Habis ngaji, saya pergi ke pengajian ustazah. Tp hanya bisa berdiri melihat dari luar jendela berkawat krn saya bukan murid resmi. Sy lihat di sana diajari kitab Babul.Minan yaitu kitab bertuliskan Arab melayu tentang rukun Islam. Esoknya saya minta Emak sy mengajariku kitab yg sama. Sehingga, setelah ngaji TURUTAN lalu dlanjut dg BABUL MINAN.
Alhamdulillah dg bekal diajari kitab bertulis arab melayu itu, saya bisa berkomunikasi kepada Emak saya melalui surat yg saya tulis dengan bahasa Arab Melayu, saat saya kuliah.di Makkah Arab Saudi. Karena Emak saya tidak bisa membaca tulisan latin dari kecil hingga wafatnya. Tapi kalau membaca buku yg bertuliskan Arab melayu, beliau bisa membacanya. Seperti kitab "Perukunan Melayu" berisi amalan dan doa2 harian.

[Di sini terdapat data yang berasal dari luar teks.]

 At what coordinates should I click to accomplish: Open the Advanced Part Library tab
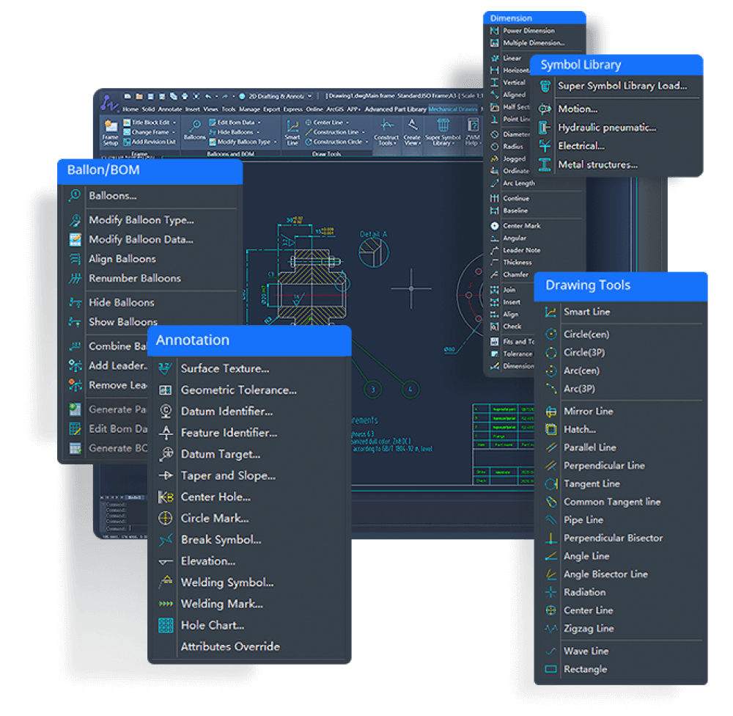click(395, 109)
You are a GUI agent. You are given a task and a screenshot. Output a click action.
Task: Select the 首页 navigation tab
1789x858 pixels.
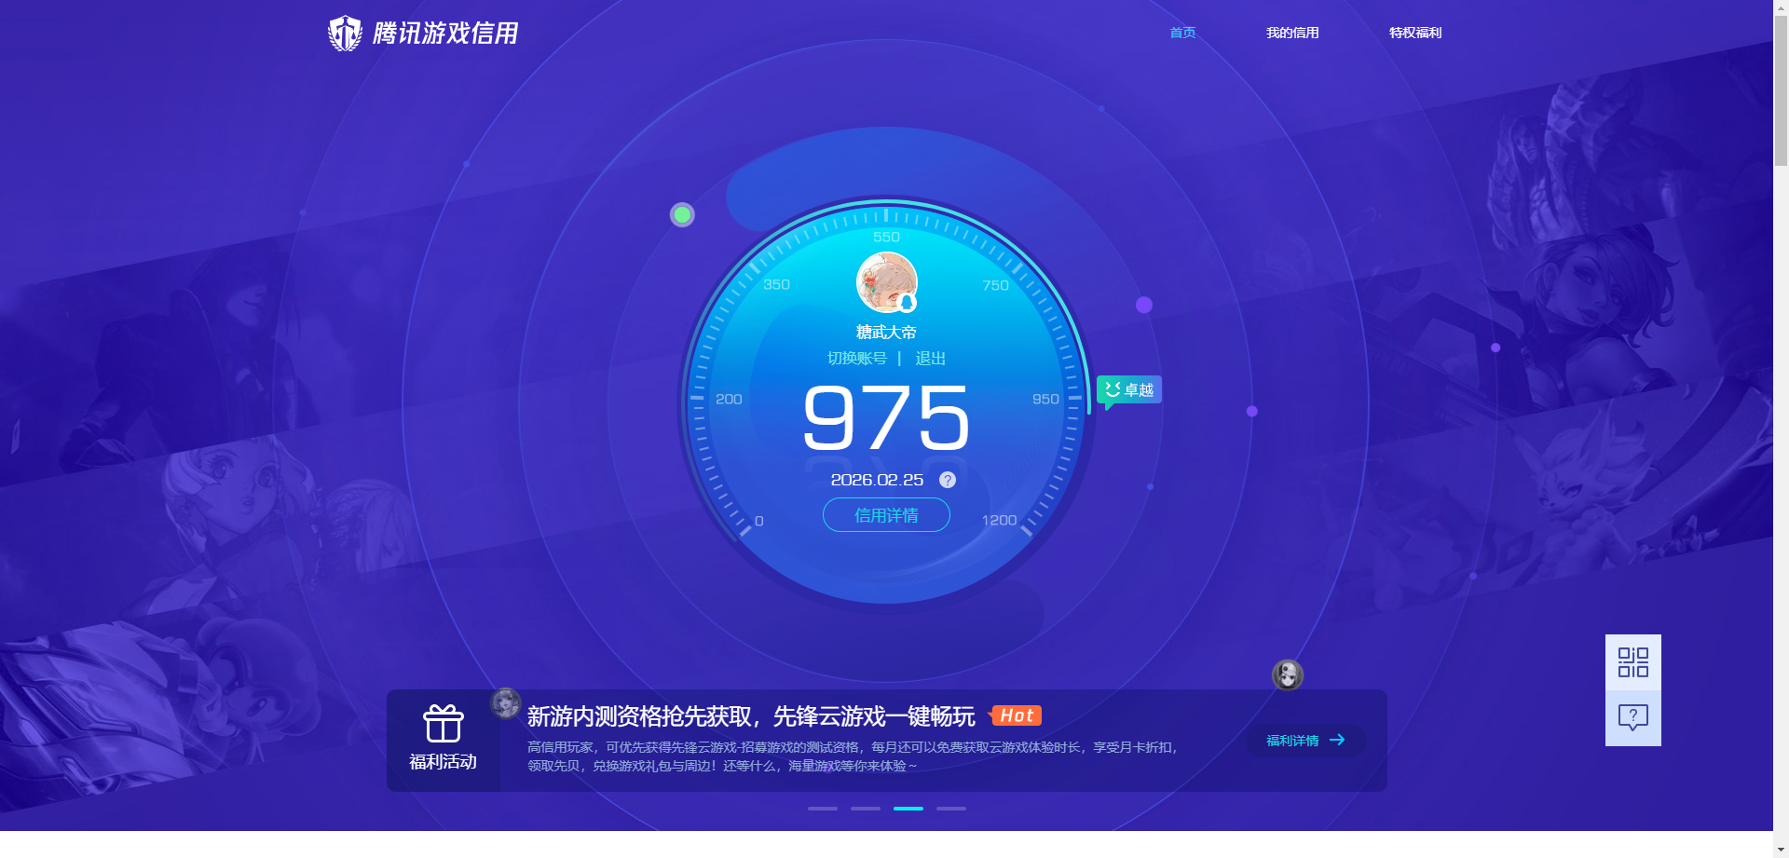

Ketika tamat ngaji TURUTAN, saya meminta Emak saya agar mengdakan selamatan dengan nasi kuning. Karena itulah yg saya lihat di pengajian ustazah tempat teman2 saya mengaji. Emak pun mengabulkan.. Saya angkut sendiri nasi kuning yg diletakkan baskom besar ke musholla untuk didoakan.
Kini, setiap kali aku membaca Al-Quran, aku selalu ingat Emak ku. Dalam hati kecil ku memdoakan " Ya Allah, semoga setiap huruf dari Quran yg kubaca, pahalanya terkirim buat almarhumah Emak-ku. Aamiin"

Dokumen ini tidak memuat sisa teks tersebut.